**Document section**
↓↓↓
Step by step solution

01

Calculate radiative heat absorbed by the wafer

The radiative heat absorbed by the wafer can be calculated using the incident radiation flux and the absorptivity of the wafer surface. \(q_{absorbed} = q_{incident} \times A \times \alpha\) Where: \(q_{absorbed}\) = radiative heat absorbed by the wafer (W) \(q_{incident}\) = incident radiation flux (W/m²) \(A\) = wafer surface area (m²) \(\alpha\) = absorptivity of the wafer surface First, calculate the surface area of the wafer. \(A = \pi d^2 / 4\) \(A = \pi (0.2)^2 / 4\) \(A = 0.0314 \mathrm{m}^2\) Now, calculate the radiative heat absorbed by the wafer. \(q_{absorbed} = 200\times10^3 W/m^2 \times 0.0314 m^2 \times 0.70\) \(q_{absorbed} = 4396 \mathrm{~W}\)
02

Calculate radiative heat emitted by the wafer

We know that the infrared heater provides an incident radiation flux of \(200 \mathrm{~kW} / \mathrm{m}^{2}\) on the upper surface of the wafer, and the emissivity and absorptivity of the wafer surface are 0.70. Using this information, we can calculate the radiative heat emitted by the wafer using the Stefan-Boltzmann law. \(q_{emitted} = \epsilon \sigma A (T^4_{upper} - T^4_{lower})\) Where: \(q_{emitted}\) = radiative heat emitted by the wafer (W) \(\epsilon\) = emissivity of the wafer surface \(\sigma\) = Stefan-Boltzmann constant (\(5.67\times10^{-8} W/m^2K^4\)) \(T_{upper}\) = upper surface temperature (K) \(T_{lower}\) = lower surface temperature (K)
↑↑↑
**Instruction A**
In the wafer heat solution, what value is given for the Stefan-Boltzmann constant?
**Instruction B**
In the wafer heat solution, list every quantity defined after "Where:" under the step "Calculate radiative heat emitted by the wafer."
**Instruction C**
Continue the wafer heat solution from where it stops.

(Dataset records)
↓↓↓
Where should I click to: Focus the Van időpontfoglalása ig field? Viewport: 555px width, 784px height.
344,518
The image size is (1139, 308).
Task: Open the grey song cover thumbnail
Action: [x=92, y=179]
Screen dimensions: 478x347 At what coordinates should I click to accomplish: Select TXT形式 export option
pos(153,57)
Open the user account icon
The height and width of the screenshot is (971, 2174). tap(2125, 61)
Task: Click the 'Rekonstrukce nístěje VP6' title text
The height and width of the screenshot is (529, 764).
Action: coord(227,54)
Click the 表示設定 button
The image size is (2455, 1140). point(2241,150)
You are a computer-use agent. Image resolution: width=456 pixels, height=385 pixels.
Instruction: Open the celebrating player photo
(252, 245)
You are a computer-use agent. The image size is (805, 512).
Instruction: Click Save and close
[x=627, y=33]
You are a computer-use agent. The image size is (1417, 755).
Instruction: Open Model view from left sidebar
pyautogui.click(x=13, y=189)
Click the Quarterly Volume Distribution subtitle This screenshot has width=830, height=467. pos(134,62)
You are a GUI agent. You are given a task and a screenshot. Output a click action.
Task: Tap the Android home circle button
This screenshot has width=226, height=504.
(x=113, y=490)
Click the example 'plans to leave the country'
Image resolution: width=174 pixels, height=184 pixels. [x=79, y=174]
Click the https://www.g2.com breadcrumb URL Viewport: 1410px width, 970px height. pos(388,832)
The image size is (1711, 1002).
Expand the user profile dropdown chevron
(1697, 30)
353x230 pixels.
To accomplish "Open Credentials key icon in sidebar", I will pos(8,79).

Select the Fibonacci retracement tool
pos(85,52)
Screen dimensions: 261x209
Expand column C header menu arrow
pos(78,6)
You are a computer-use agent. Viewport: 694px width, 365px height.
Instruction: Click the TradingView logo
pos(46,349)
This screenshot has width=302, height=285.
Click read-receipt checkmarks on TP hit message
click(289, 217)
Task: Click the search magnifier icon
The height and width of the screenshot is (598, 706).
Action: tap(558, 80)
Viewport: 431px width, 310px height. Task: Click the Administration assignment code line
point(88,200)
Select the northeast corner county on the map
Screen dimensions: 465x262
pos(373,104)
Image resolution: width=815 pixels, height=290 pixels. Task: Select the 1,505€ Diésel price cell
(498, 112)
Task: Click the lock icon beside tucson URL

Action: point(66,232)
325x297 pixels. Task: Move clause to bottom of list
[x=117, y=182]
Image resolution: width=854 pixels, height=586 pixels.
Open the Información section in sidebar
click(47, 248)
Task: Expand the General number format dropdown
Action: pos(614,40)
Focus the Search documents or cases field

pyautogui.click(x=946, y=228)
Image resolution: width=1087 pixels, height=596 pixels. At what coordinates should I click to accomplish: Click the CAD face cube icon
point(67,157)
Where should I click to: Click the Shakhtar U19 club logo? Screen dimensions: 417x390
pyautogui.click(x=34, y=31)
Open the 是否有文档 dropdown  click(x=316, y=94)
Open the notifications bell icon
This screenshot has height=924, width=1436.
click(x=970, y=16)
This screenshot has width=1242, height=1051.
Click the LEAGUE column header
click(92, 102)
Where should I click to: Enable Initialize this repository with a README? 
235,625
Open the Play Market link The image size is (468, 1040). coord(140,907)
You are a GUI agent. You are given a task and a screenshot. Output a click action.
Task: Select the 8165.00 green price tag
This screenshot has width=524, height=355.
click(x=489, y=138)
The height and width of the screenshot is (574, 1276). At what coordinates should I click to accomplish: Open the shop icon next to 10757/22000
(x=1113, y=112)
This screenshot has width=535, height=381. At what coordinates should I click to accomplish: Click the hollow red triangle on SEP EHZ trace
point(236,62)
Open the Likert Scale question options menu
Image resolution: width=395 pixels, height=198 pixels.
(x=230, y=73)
↑↑↑
**Task answer A**
5.67 × 10⁻⁸ W/m²K⁴

**Task answer B**
- q_emitted: radiative heat emitted by the wafer (W)
- ε: emissivity of the wafer surface
- σ: Stefan-Boltzmann constant (5.67 × 10⁻⁸ W/m²K⁴)
- T_upper: upper surface temperature (K)
- T_lower: lower surface temperature (K)

**Task answer C**
03

Equate the radiative heat absorbed and emitted by the wafer

Since there is no radiation exchange between the lower surface of the wafer and the surroundings, the radiative heat absorbed by the wafer must be equal to the radiative heat emitted by the wafer. \(q_{absorbed} = q_{emitted}\)
04

Solve for the upper surface temperature

Substitute the expressions for \(q_{absorbed}\) and \(q_{emitted}\) into the equation above and solve for the upper surface temperature \(T_{upper}\). \(4396 = 0.70 \times 5.67\times10^{-8} \times 0.0314 (T_{upper}^4 - 1000^4)\) Divide both sides by \(0.7\times 5.67\times10^{-8}\times 0.0314\): \(T_{upper}^4 - 1000^4 = 4396/(0.7\times 5.67\times10^{-8}\times 0.0314)\) Compute the right-hand side: \(T_{upper}^4 - 1000^4 = 2733480\) Add \(1000^4\) to both sides: \(T_{upper}^4 = 2733480 + 1000^4\) Take the fourth root of both sides: \(T_{upper} = \sqrt[4]{2733480 + 1000^4}\) \(T_{upper} = 1099.6 \mathrm{~K}\) The upper surface temperature of the wafer is \(1099.6 \mathrm{~K}\).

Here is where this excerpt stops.